### About this exercise:
Reproduce all entries below verbatim. Skip the pictures.

Records drawn from a dataset

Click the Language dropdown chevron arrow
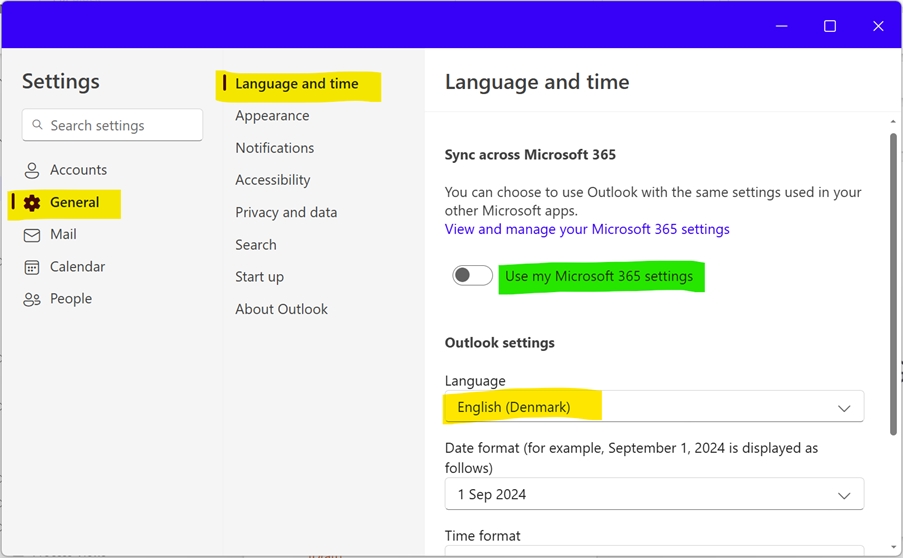The width and height of the screenshot is (903, 558). click(x=843, y=408)
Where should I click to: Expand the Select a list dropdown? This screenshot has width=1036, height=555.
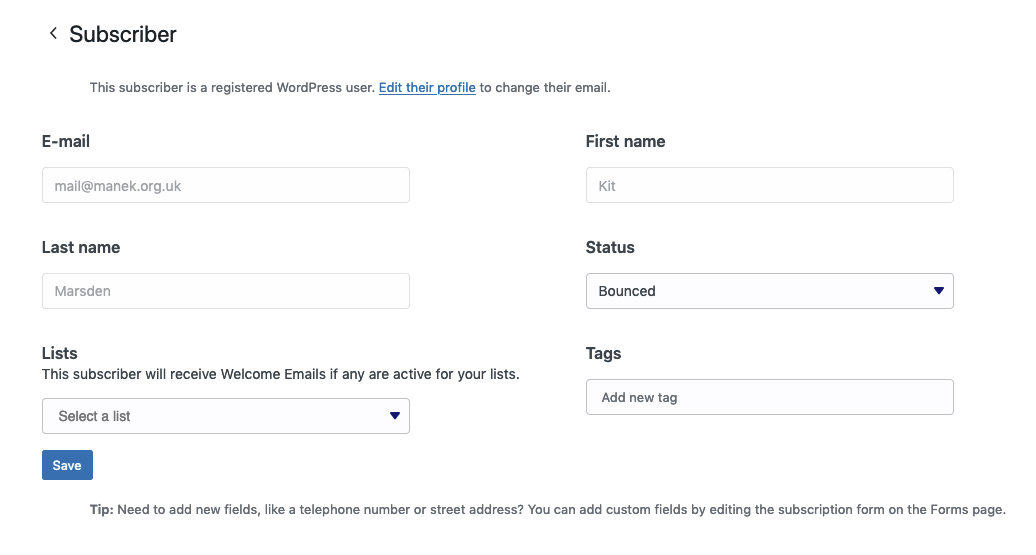click(225, 416)
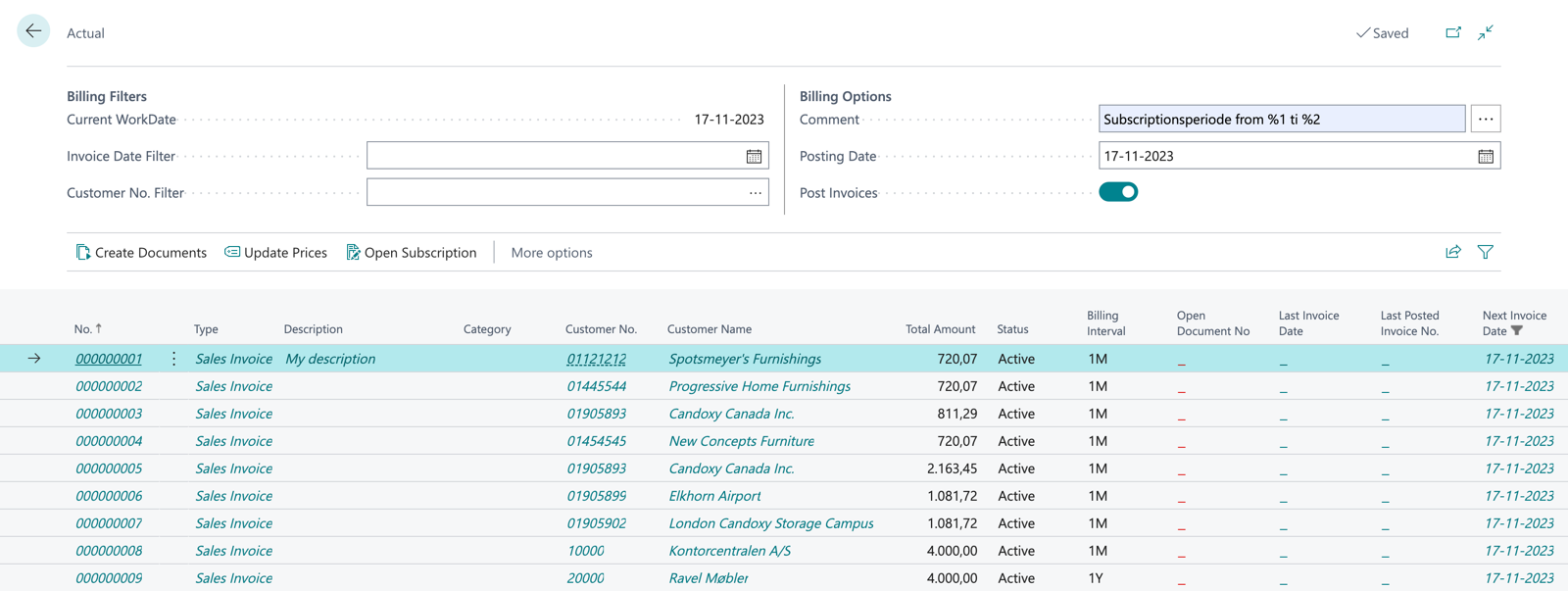Show row options for subscription 000000001

pyautogui.click(x=173, y=359)
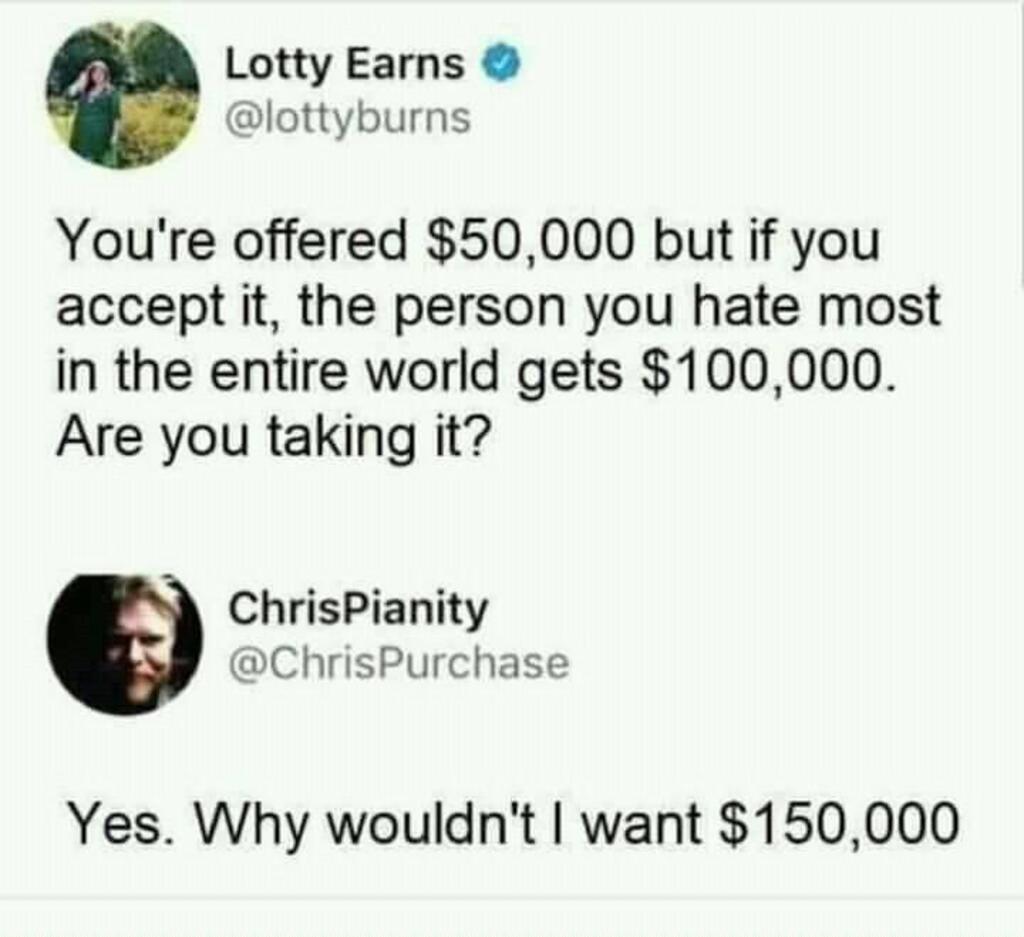Click the word 'accept' in the tweet
The image size is (1024, 937).
coord(140,308)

### Exercise output:
Click the Language dropdown chevron arrow
The width and height of the screenshot is (903, 558). click(x=843, y=408)
Where should I click to: Expand the Select a list dropdown? This screenshot has width=1036, height=555.
click(225, 416)
Show row options for subscription 000000001

pyautogui.click(x=173, y=359)
Click the word 'accept' in the tweet
The image size is (1024, 937).
coord(140,308)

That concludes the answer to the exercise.